In the RIHS Museum collection, we have a very beautiful silk velvet cap that has puzzled me for some time: something wasn’t quite right, but I wasn’t sure what. The cap didn’t seem consistent with the story it came with.
It was said that the cap had been lost by a British officer of the 32nd Foot at the Battle of Bunker Hill in 1775. But even that was a little off: Rhode Island History published an article by Anne S. K. Brown in 1953 citing the work of Captain Cecil C. P. Lawson, an authority on British Army uniforms, and the article made clear that it was the 35th Foot.
But that wasn’t enough: the cap lacked the markers of standard British Army caps, despite the Royal Cipher: there were flags, but no white Horse of Hanover. And picked up from the field at Bunker Hill? The cap was the gift of John Howland, a Providence resident who fought in the Revolution and was prominent in virtually every aspect of Providence city life from the First Congregational Church to the Rhode Island Historical Society. Would Howland lie? It hardly seemed likely, and he was close enough to the events, even in 1833, that the story was worth examining.
I decided to start at the beginning, with the accession record book. And there I discovered that the cap was not given to the RIHS in 1833 by John Howland, but rather by Horatio Gates Bowen, physician and librarian of Brown University. And there was no story of Bunker Hill, just a note: “An old Grenadier’s cap, of a British Officer.”
This was actually reassuring! I could let go of the Bunker Hill story, which seems to have accreted to the cap in 1953; the RIHS Museum Illustrating the History of the State (1916) only describes it as “a British officer’s cap of the Revolutionary period.”
Henry Cooke IV of Historic Costume Services examined the cap recently and thought that the “miter cap pre-dates the Royal Order of 1747 and the Royal Warrant of 1752 that codified the appearance of these caps to include the white Horse of Hanover on the flap. Also the lower height of the front panel seems consistent with what we can see of some of the early grenadier caps, especially those of the militia and those of Provincial origin.”
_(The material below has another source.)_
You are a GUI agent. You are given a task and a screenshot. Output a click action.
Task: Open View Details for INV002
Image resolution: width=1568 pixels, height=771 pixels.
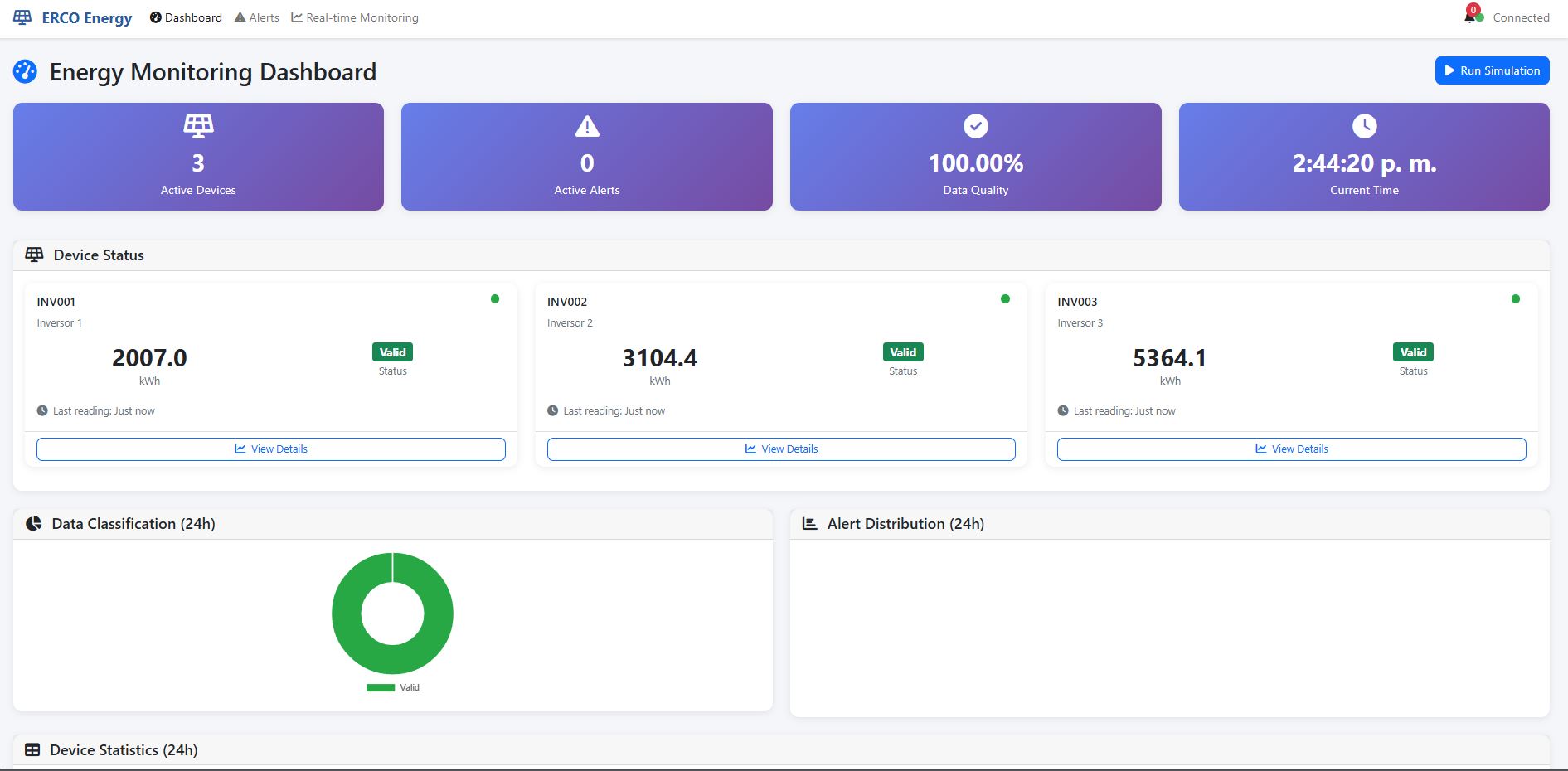click(x=781, y=449)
Now there are new questions: How did Horatio Gates come to have this cap? Is it British Army, or Provincial, in origin? Mr. Cooke believes that if it were of Rhode Island [Provincial] origin, it would have a fouled anchor worked into the design; that has been the official seal since the time of Benedict Arnold. Could it really be as early as 1747? What unit is it from?
Although questions remain, eliminating the Bunker Hill story and straightening out part of the provenance will help us better understand—by starting from a better place—what this cap might signify. And questions are always fun to answer!